Annotating specimens and other data

Hi Deb:

Interesting situation that takes the concept one step further than most CMs might consider. You are right - the ideal would be to get the data back to the providers but are the providers even acknowledged in the publication? I see the attribution problem rearing its ugly head as well…



I see - thanks for the link. I agree it’s a problem that we, as a community, need to try to address. Yes, one can only do so much in a day, but when one has data “out there”, one has to think of being a good steward of that data where possible. Might be a good question to pose in a survey of CMs - where do they feel this task should fall amongst their other tasks??


Hi @Rich87 Let’s dream big here. We know that some CMS will be able to manage, others we know will not. So even if some collections want to be the authoritative source (as @jegelewicz posits for ARCTOS), it will not be possible for some of them, at least as we currently stand. But, they will be (usually) the repositories of the physical objects and always the arbiters of access to those specimens and other related products (e.g. sensitive data not published, derivative objects, etc). I think they’d remain in control of what data they want to maintain / what annotations they want to accept / ingest.

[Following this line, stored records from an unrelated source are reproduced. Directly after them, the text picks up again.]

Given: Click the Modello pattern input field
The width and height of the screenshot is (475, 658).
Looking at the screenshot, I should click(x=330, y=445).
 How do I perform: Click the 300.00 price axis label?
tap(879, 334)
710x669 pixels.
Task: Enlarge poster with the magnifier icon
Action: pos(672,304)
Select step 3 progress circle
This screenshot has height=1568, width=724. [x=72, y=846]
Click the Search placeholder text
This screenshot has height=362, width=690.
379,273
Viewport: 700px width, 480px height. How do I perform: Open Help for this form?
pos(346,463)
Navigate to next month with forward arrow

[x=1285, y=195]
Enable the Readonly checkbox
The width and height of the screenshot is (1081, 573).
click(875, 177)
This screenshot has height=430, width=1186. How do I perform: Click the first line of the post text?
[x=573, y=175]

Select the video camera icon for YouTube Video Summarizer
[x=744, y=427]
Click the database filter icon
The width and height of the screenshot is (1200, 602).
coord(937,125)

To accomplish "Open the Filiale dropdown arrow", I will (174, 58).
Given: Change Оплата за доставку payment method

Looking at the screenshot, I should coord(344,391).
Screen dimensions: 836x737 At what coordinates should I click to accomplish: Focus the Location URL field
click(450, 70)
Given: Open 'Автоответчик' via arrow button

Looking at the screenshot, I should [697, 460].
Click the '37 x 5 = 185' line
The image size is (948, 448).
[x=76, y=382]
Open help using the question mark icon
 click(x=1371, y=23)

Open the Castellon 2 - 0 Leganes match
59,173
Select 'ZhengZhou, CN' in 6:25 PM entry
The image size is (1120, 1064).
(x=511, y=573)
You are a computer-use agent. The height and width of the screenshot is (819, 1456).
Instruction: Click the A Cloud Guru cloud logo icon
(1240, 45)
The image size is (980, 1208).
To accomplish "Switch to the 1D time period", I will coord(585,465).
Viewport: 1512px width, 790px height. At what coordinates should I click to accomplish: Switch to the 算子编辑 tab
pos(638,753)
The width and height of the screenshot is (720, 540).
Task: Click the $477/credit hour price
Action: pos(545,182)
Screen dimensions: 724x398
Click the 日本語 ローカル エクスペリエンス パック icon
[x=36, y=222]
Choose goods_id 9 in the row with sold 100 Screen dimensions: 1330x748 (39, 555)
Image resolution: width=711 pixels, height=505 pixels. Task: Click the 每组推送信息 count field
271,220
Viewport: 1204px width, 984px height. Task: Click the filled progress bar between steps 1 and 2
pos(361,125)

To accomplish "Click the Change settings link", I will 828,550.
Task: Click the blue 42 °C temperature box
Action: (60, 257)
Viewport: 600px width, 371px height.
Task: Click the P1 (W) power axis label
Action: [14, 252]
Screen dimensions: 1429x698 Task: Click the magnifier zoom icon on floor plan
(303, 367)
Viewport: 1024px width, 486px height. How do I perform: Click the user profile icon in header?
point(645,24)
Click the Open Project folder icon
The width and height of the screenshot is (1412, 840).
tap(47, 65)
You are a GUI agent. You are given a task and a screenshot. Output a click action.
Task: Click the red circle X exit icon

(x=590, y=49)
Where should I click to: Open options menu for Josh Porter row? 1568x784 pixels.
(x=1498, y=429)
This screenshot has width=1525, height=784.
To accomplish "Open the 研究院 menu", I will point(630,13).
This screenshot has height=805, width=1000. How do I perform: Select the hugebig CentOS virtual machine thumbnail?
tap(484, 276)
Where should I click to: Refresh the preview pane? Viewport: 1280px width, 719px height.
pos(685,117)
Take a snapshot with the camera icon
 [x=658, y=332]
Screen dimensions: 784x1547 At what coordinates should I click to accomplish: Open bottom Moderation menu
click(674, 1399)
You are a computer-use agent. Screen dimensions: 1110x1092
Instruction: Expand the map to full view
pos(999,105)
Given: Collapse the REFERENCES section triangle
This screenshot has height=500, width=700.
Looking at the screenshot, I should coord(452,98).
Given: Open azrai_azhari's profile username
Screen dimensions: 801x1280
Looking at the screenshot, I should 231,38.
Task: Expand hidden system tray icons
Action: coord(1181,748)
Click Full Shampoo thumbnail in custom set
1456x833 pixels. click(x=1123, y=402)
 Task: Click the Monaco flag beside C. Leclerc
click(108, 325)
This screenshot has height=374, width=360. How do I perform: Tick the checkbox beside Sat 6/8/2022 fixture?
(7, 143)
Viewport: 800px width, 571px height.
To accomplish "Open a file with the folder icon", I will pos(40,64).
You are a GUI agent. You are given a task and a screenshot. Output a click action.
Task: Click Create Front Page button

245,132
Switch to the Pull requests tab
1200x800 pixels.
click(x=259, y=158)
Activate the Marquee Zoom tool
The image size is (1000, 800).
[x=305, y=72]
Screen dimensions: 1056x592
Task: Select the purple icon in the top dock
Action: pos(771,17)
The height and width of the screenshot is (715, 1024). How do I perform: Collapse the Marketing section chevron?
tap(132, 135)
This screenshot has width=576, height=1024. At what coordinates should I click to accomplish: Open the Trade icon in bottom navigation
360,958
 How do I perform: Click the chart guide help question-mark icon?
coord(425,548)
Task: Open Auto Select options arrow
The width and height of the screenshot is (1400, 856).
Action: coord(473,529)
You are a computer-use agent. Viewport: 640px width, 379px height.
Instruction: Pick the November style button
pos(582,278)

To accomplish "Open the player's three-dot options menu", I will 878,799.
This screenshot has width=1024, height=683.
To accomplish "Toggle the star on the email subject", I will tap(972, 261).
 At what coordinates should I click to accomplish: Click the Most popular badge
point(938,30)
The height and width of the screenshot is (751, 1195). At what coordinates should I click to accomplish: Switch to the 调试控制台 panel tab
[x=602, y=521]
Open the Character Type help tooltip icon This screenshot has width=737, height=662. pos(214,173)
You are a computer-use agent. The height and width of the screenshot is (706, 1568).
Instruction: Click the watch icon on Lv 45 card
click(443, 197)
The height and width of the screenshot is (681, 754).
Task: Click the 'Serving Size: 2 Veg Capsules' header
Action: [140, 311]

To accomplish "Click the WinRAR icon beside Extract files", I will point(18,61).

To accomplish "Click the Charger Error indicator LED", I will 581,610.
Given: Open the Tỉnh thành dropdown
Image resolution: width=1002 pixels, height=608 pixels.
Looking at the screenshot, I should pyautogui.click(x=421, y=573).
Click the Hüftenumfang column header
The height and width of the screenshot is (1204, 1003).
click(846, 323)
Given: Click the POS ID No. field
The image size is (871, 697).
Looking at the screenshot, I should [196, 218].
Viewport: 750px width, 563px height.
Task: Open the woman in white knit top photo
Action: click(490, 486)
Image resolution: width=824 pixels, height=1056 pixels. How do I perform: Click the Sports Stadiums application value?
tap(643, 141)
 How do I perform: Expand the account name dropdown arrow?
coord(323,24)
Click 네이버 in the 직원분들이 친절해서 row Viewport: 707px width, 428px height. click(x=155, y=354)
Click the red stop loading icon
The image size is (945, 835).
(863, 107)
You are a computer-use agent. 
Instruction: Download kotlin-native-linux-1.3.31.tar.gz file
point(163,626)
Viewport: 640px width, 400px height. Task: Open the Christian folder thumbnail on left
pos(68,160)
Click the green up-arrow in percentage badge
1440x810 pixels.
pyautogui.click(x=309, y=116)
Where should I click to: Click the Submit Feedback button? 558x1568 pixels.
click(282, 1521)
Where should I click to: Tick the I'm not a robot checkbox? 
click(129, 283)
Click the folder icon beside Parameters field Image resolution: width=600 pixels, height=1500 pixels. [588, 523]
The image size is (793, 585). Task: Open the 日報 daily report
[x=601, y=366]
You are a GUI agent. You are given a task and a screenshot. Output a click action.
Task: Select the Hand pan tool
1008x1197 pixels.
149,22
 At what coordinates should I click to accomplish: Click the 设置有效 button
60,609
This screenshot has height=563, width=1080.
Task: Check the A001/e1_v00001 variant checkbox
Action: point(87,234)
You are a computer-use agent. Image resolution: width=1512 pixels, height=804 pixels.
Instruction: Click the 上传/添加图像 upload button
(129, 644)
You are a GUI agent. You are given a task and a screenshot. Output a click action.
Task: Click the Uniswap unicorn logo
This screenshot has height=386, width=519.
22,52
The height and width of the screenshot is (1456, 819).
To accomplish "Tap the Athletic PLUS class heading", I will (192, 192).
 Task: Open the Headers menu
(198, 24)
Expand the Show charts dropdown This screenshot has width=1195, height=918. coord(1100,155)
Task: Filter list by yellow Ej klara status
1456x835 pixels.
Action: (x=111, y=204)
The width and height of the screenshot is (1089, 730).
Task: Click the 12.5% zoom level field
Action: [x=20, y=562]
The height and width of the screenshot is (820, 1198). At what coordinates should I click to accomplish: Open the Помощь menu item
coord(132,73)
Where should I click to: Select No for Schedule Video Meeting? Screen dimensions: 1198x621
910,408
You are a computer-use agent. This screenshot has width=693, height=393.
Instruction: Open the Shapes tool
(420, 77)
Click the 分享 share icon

  • So when we think about designing and implementing annotations (and credit tracking) we have to think about how digital information about an object, gets linked with other information about that same object or its derivatives and who needs recognizing – AND how automated can we make this?
  • We definitely need to get past “Acknowledgements” in a powerpoint slide or paragraph at the end of a paper – to something we can track / measure / cite. We in this case includes the collectors, those doing identifications, collection managers, database managers, preparators, georeferencers, the collections themselves, etc. We need systems that facilitate (require?) the use of QID / ORCID (or similar) wherever possible. In short, we need identifiers, for everyone and everything and they need to be included in publications. Pensoft is supporting “semantic publishing” to accomplish at least some of these ideas / needs at the publication level.
  • Let’s see attribution as an opportunity @Rich87! So much potential for finally seeing credit where it’s long overdue!
1 Like

Agree. See what I was writing as you posted this! Analyzing/mining specimen data for novel applications - #9 by jegelewicz

I think this would be very interesting information, along with “Is this task part of your annual evaluation?”

1 Like

I suspect DO/ES will require a change in frame of reference for collections folks and will represent two scopes, wherein CMSs will represent the authoritative database for an individual collection and a global dataset will represent the global version of the CMS specimens, with annotations and additions from many human and machine sources. As the global dataset grows, it is questionable whether CMs will want or have the capacity to accommodate what BCoN calls all extended data. Hence, round-tripping is likely to become the purview of CMs as they select the data elements they wish to incorporate into their CMS.

1 Like

Hi Rich, we do have some related data about this from SPNHC-TDWG 2018 and SPNHC 2019 Symposia and related survey data …

I would posit they would all love to do this, but it’s being added to the huge list of responsibilities / roles they are already expected to do (see @jegelewicz presentation from SPNHC-TDWG2018)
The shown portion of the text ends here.